Recently my old sounder decided it had passed its use-by date and died. What I thought to be a sad day turned out for the better. Being of the old school, I’m always a bit sceptical of electronic gadgets. The old sounder told me how deep the water was, the surface temp and the odd fish signal when it felt like it. To tell the truth, I never really believed the thing and when the boat speed reached about 10kmh the whole screen turned to scrambled eggs.

The search was on for a replacement, for these days it’s something you must have in your boat. After checking the range of sounders with most of the dealers in my area, I was finally offered a deal I could not resist on a Lowrance X71. Fitting the unit was the next challenge but after I followed the instructions to the letter, it worked. The position of the transducer on the transom, and the routing of the transducer cable to the unit away from the electrical wiring of the boat, are most important.

After a couple of dry runs on the simulator it was out to Belmont Bay for the real trial. I ran the boat up to 40kmh and the sounder still produced a clear picture without a flicker, so I figure I got the fitting right. For the exercise I set the sounder on auto, fish ID and track, with a high sensitivity. The settings gave a clear picture of the bottom features and I had no problem locating a sunken barge in 30 feet of water. The structure of the barge showed up clearly with larger fish holding near the bottom, and a clutter of small fish signals showing at about 10 feet. The small fish signals turned out to be a school of chopper tailor around 25cm.

The down side, was I couldn’t get a bait to the bottom: The little suckers were slamming whole pillies on 4/0 ganged hooks as fast as I could drop them over. The good side was the sounder was giving out the right information. It’s hard to admit but, armed with my new toy, I have become a believer.

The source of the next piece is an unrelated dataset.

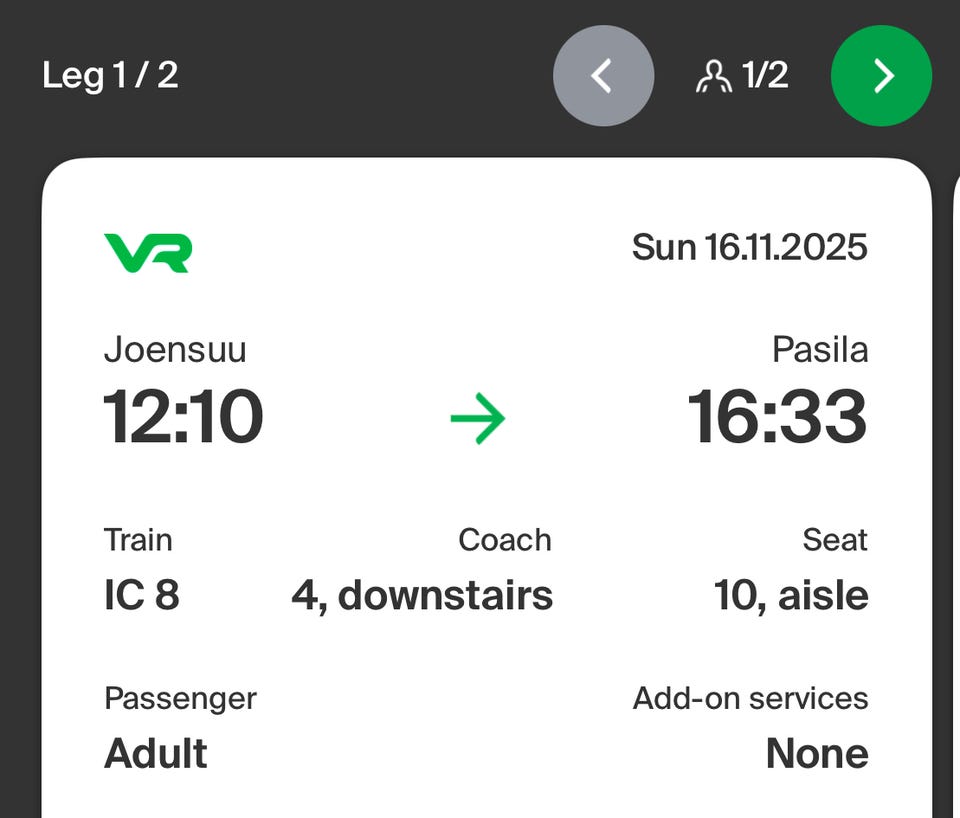Tap the Leg 1 / 2 label

pyautogui.click(x=110, y=75)
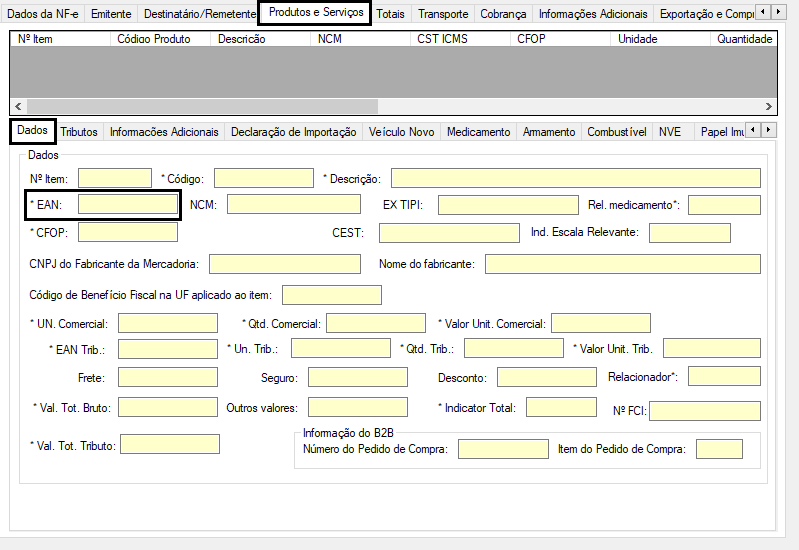This screenshot has height=550, width=799.
Task: Click the right arrow of the sub-tab strip
Action: pos(768,130)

The Lowrance X71 is packed with features that should suit most boat anglers who want to spend less than $700. My next few outings will be spent learning to use the many features available on this excellent unit.


No 1.

Plenty of activity on the northern break wall of Swansea Channel. Bream anglers have been hooking the odd jewie from the ocean side of the wall.

No 2.

Rocket Thomson with a handful of nice bream from Salts Bay..

No 3.

The mid-priced Lowrance X71’s many features make this unit excellent value, according to the author.